Work request: From the line containing "Image resolution: width=1120" down to the final line of the entries below, quote every line verbatim. Exclude pictures.

+--

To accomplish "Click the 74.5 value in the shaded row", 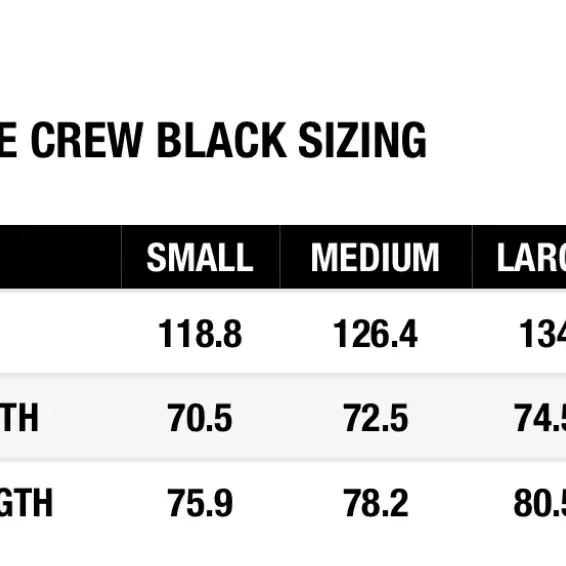I will 540,418.
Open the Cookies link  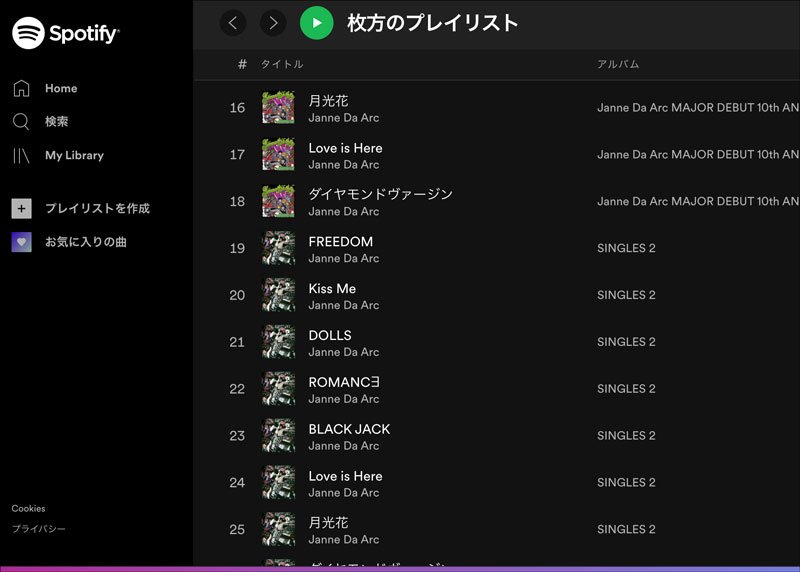(x=28, y=508)
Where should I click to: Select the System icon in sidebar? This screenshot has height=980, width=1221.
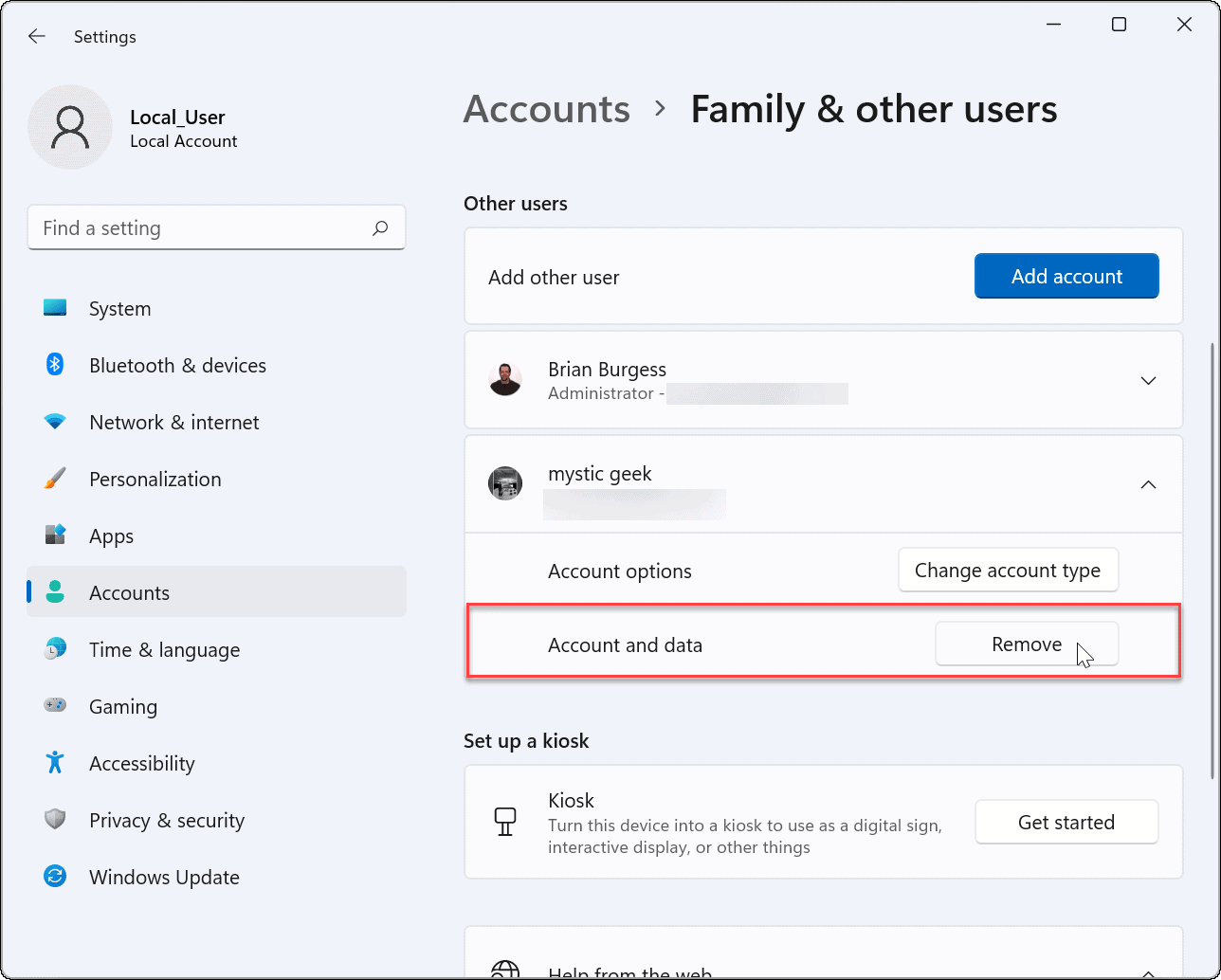coord(55,308)
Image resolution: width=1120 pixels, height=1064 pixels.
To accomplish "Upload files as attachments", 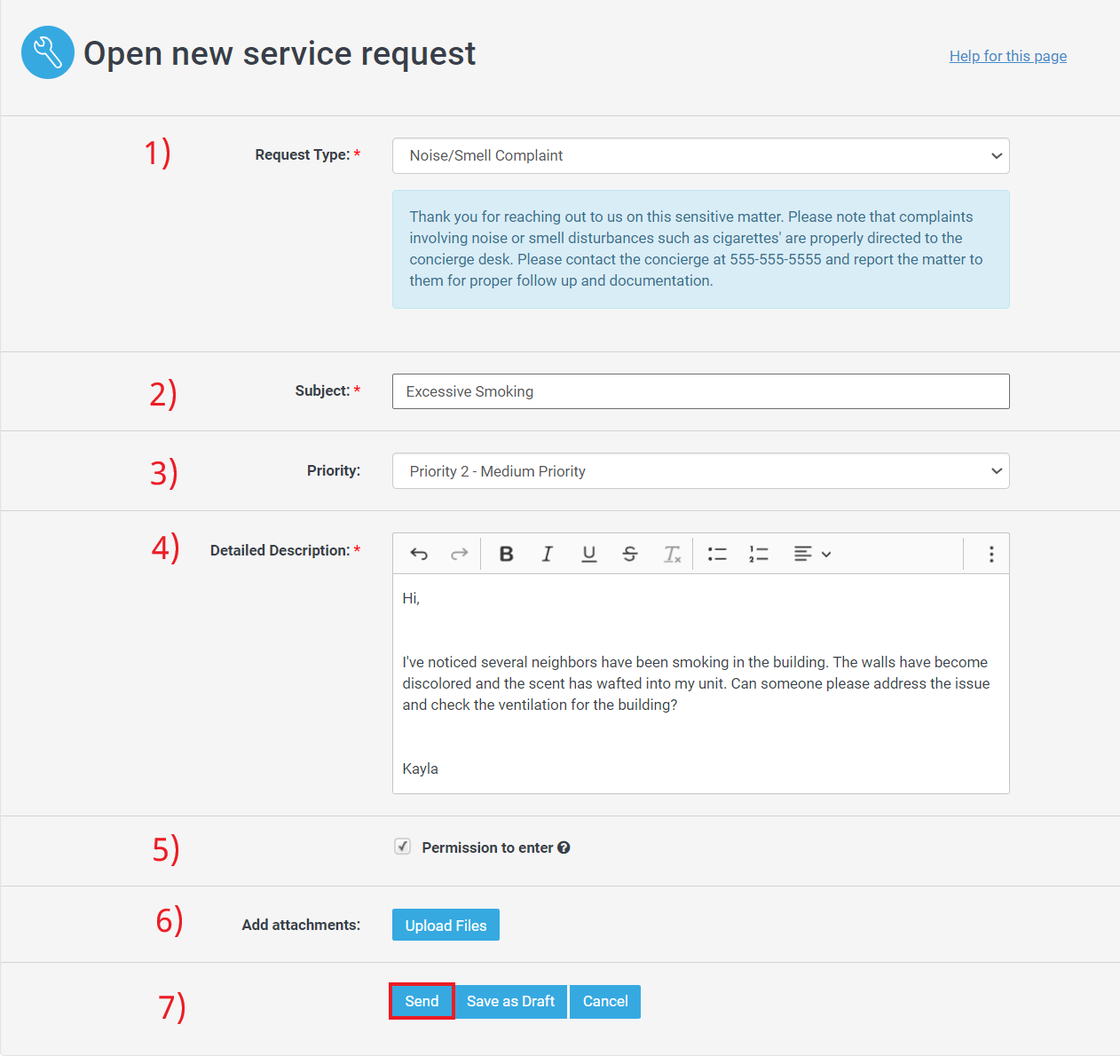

+--

Your response:
Image resolution: width=1120 pixels, height=1064 pixels.
To accomplish "Upload files as attachments", 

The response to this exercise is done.